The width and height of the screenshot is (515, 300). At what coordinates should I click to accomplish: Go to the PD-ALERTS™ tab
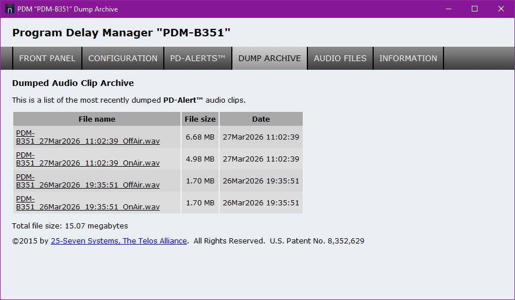(x=197, y=58)
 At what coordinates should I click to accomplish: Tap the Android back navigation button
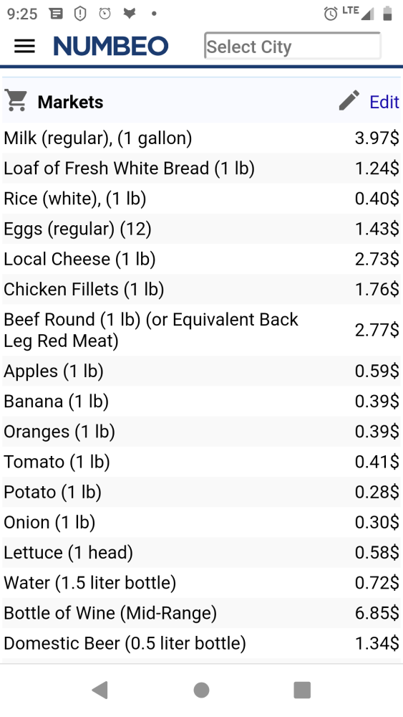100,690
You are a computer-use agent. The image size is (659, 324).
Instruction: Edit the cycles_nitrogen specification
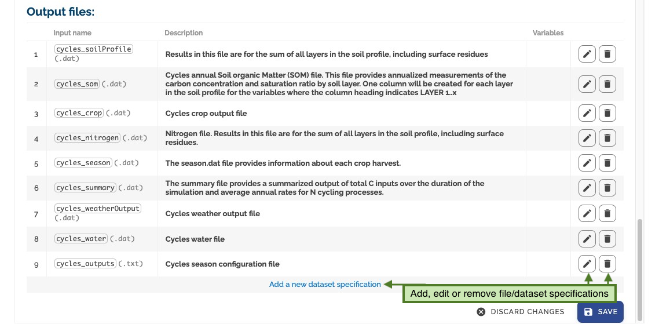pyautogui.click(x=587, y=137)
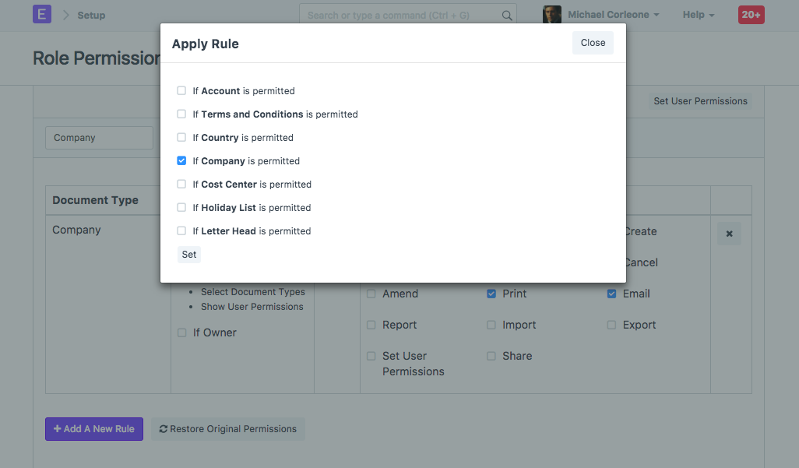
Task: Click the plus icon on Add A New Rule
Action: tap(57, 429)
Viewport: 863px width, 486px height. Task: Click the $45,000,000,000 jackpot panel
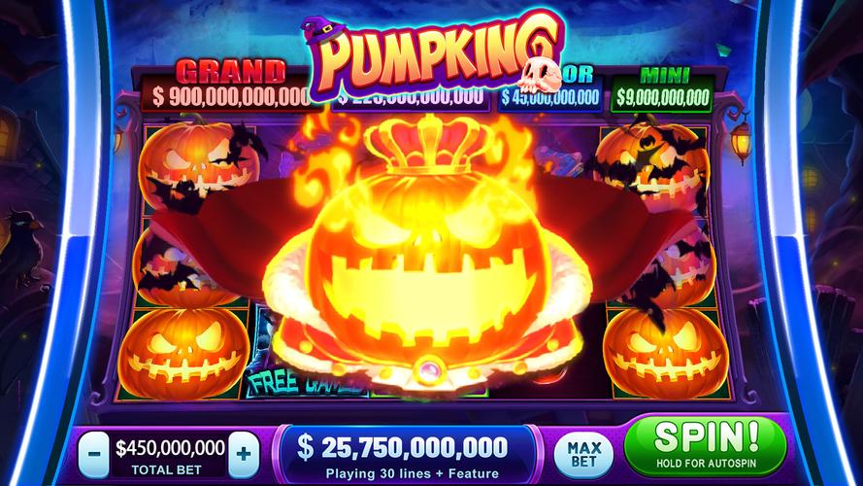coord(550,97)
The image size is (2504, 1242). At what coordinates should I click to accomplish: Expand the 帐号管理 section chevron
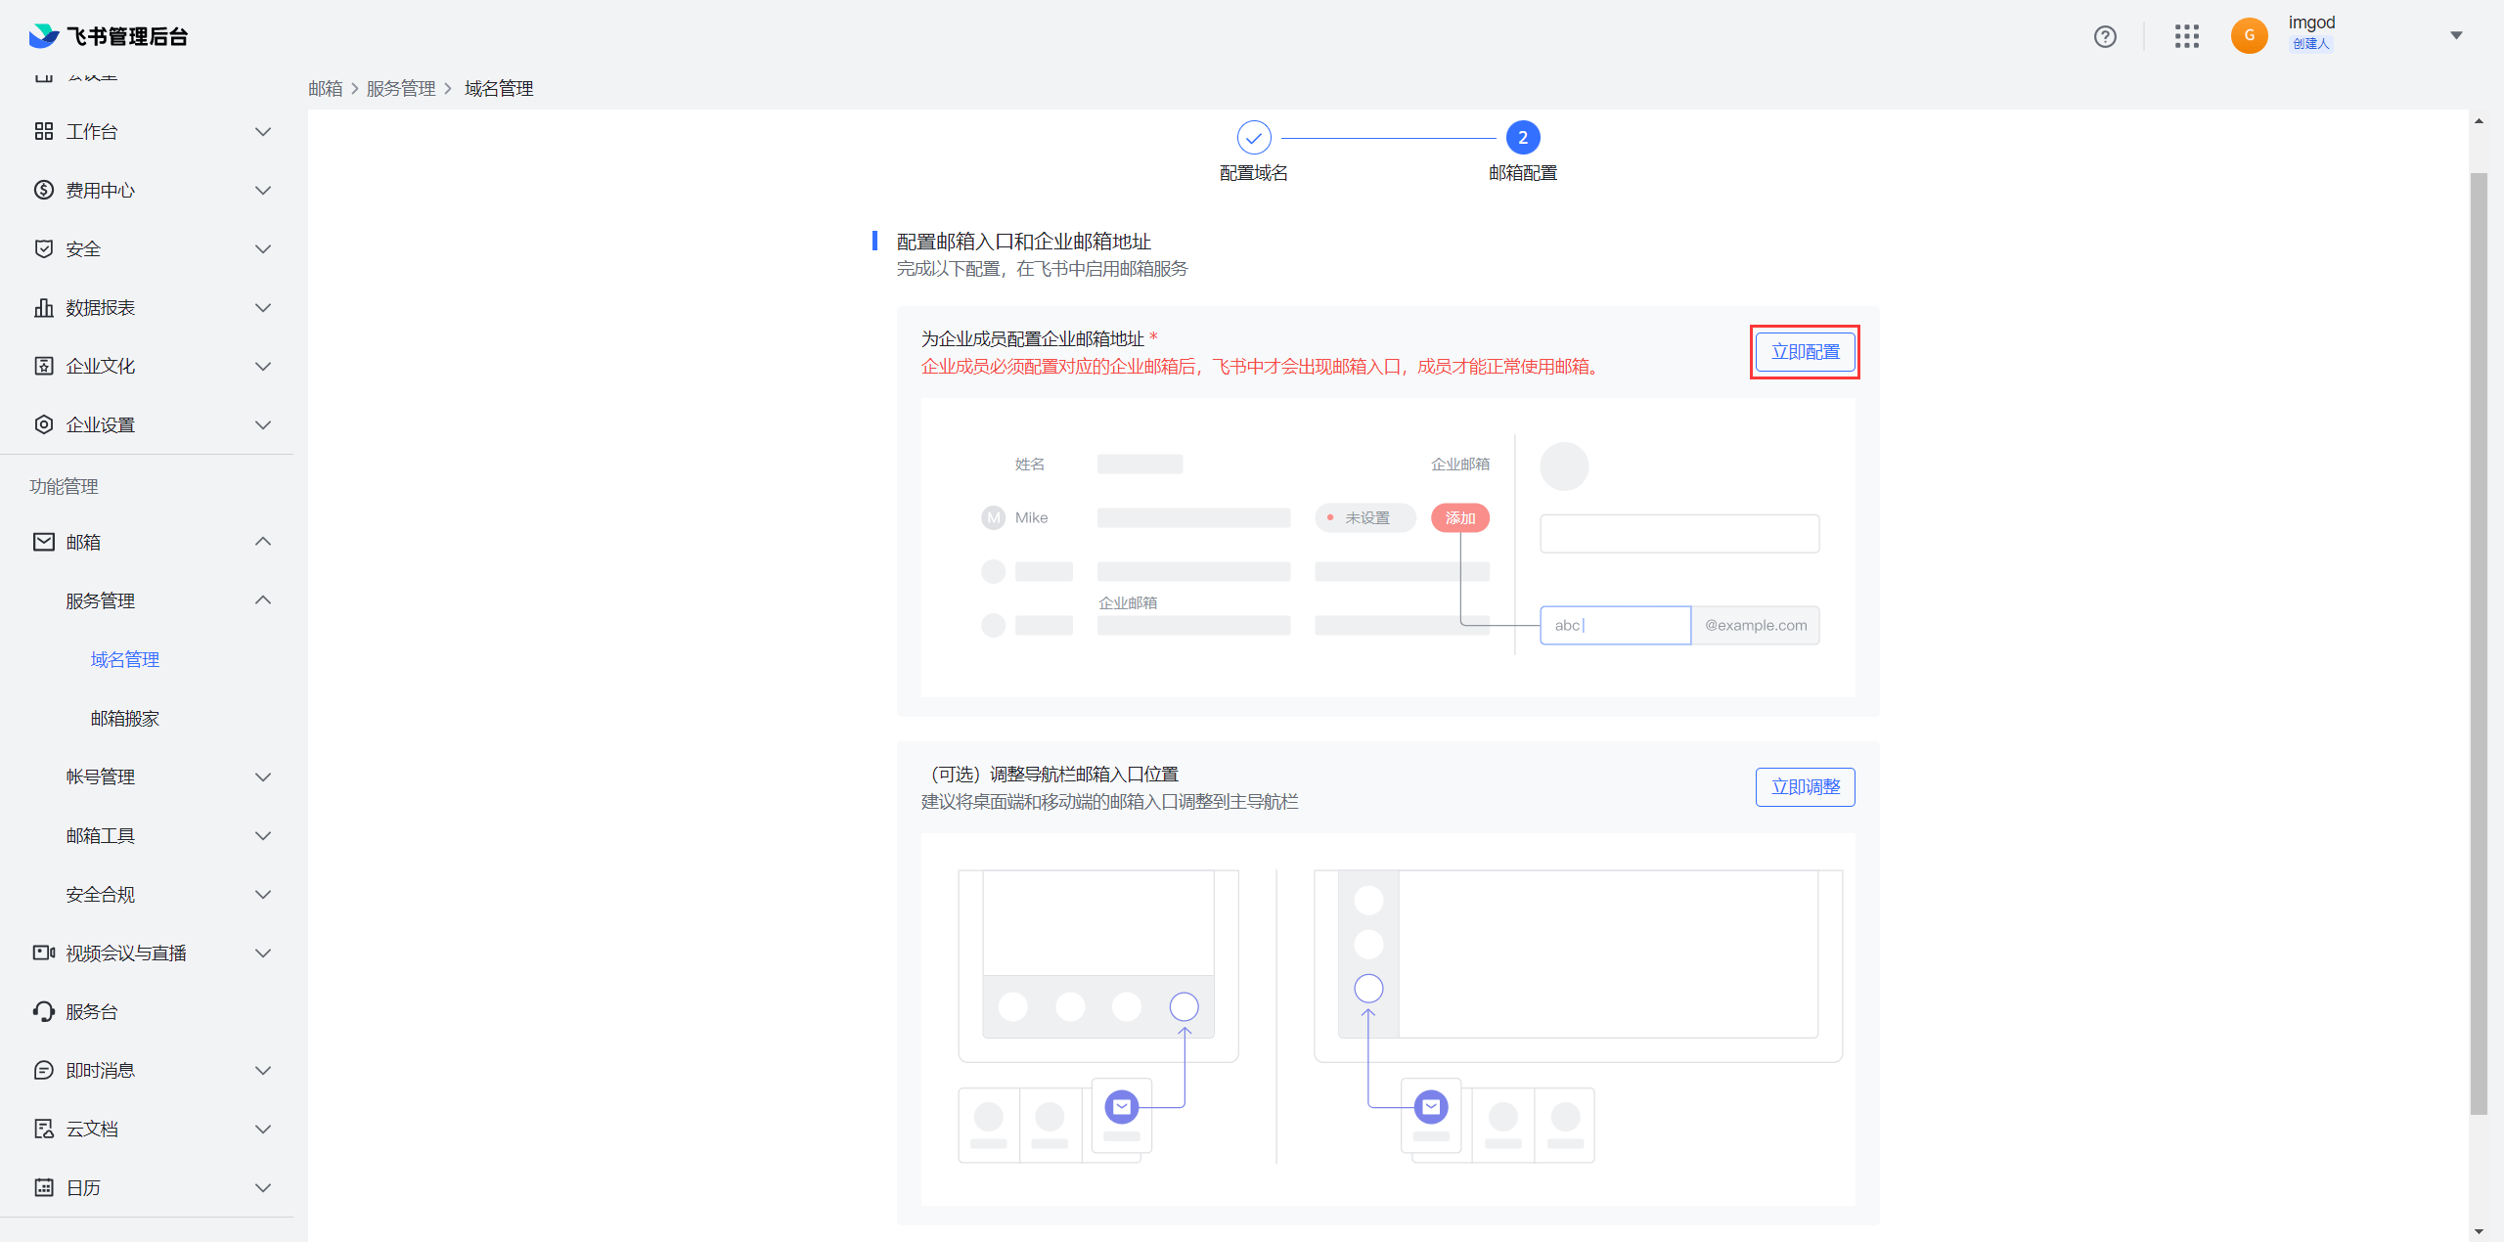(x=262, y=776)
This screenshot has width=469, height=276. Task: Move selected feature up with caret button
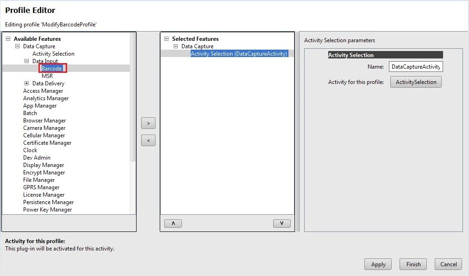[173, 223]
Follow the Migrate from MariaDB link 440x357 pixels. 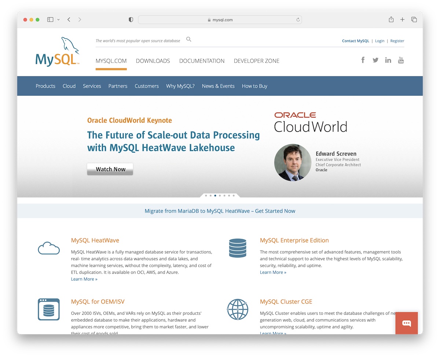[x=220, y=211]
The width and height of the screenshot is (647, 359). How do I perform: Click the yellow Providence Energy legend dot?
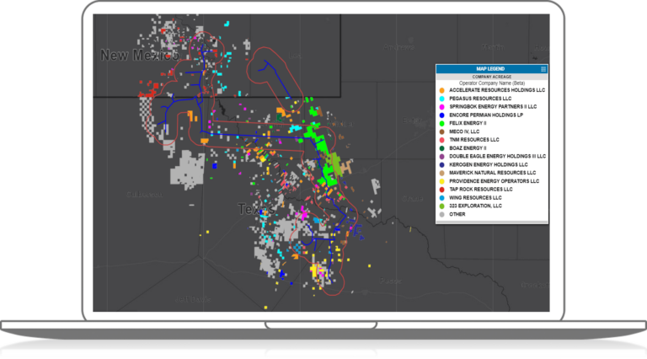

++++++++

• [Given task] Locate each line in the data above that contains the word "height" and copy those lines in order.

• [Response]
The width and height of the screenshot is (515, 300). At what coordinates should I click to accomplish: Go to the PD-ALERTS™ tab
Viewport: 863px width, 486px height. Task: Click the $45,000,000,000 jackpot panel
This screenshot has width=469, height=276. Task: Move selected feature up with caret button
The width and height of the screenshot is (647, 359). How do I perform: Click the yellow Providence Energy legend dot?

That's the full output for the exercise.